PREP TIME: 30 mins
COOK TIME: 40 mins
TOTAL TIME: 1 hr 10 mins
COURSE: Dessert, Treat
CALORIES: 253 kcal
NUT- ELLA INGREDIENTS
1 cup hazelnuts
1/2 cup coconut milk
1 tablespoon rice malt syrup
1 tablespoon coconut oil
1/4 cup raw cacao powder
1 tablespoon vanilla powder
3 cups self-raising flour plus more for dusting
2 cups Greek yoghurt
½ cup Sugar-Free Nut-Ella
⅓ cup hazelnuts roughly chopped
TO PREPARE THE NUT-ELLA
Preheat oven to 180ºC/350ºF/Gas Mark 4.
Bake the hazelnuts for 8–10 minutes, until browned.
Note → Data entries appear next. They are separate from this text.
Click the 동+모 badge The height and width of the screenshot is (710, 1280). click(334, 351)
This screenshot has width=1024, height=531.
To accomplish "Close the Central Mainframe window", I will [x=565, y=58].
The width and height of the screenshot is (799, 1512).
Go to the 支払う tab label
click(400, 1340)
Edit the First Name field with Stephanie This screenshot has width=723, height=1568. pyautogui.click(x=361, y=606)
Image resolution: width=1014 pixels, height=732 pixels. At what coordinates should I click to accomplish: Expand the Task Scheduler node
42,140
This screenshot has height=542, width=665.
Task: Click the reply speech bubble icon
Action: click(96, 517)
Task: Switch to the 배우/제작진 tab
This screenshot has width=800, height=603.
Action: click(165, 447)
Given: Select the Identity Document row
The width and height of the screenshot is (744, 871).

Rub most of the skins off as they can be a bit bitter (you don’t have to be too precise).
Grind the nuts in a food processor until smooth.
Add the remaining ingredients and process until well mixed.
Add extra coconut milk if you want more of a ‘sauce’ consistency.
Store in the fridge for several weeks.
TO PREPARE THE SCROLLS
Preheat oven to 180ºC/350ºF/Gas Mark 4 and grease and line a round 22cm baking tin.
Add flour and yoghurt to a mixing bowl. Combine with a wooden spoon until the mixture comes together.
Turn out onto a floured bench and knead for a few minutes.
Add a little more yoghurt if the mixture is too dry or a little extra flour if the mixture is too wet.
Using a rolling pin, roll out the dough into a rectangle until 0.5cm thick.
Spread Sugar-Free Nut-Ella evenly over the dough using the back of a large spoon, reaching the edges.
Sprinkle over hazelnuts.
Roll the dough from the long side into a long log.
Cut into 4cm pieces and place into the baking tin, squishing together.
Place into the oven and bake for 20 minutes until golden.
Remove from the oven and serve warm or cooled.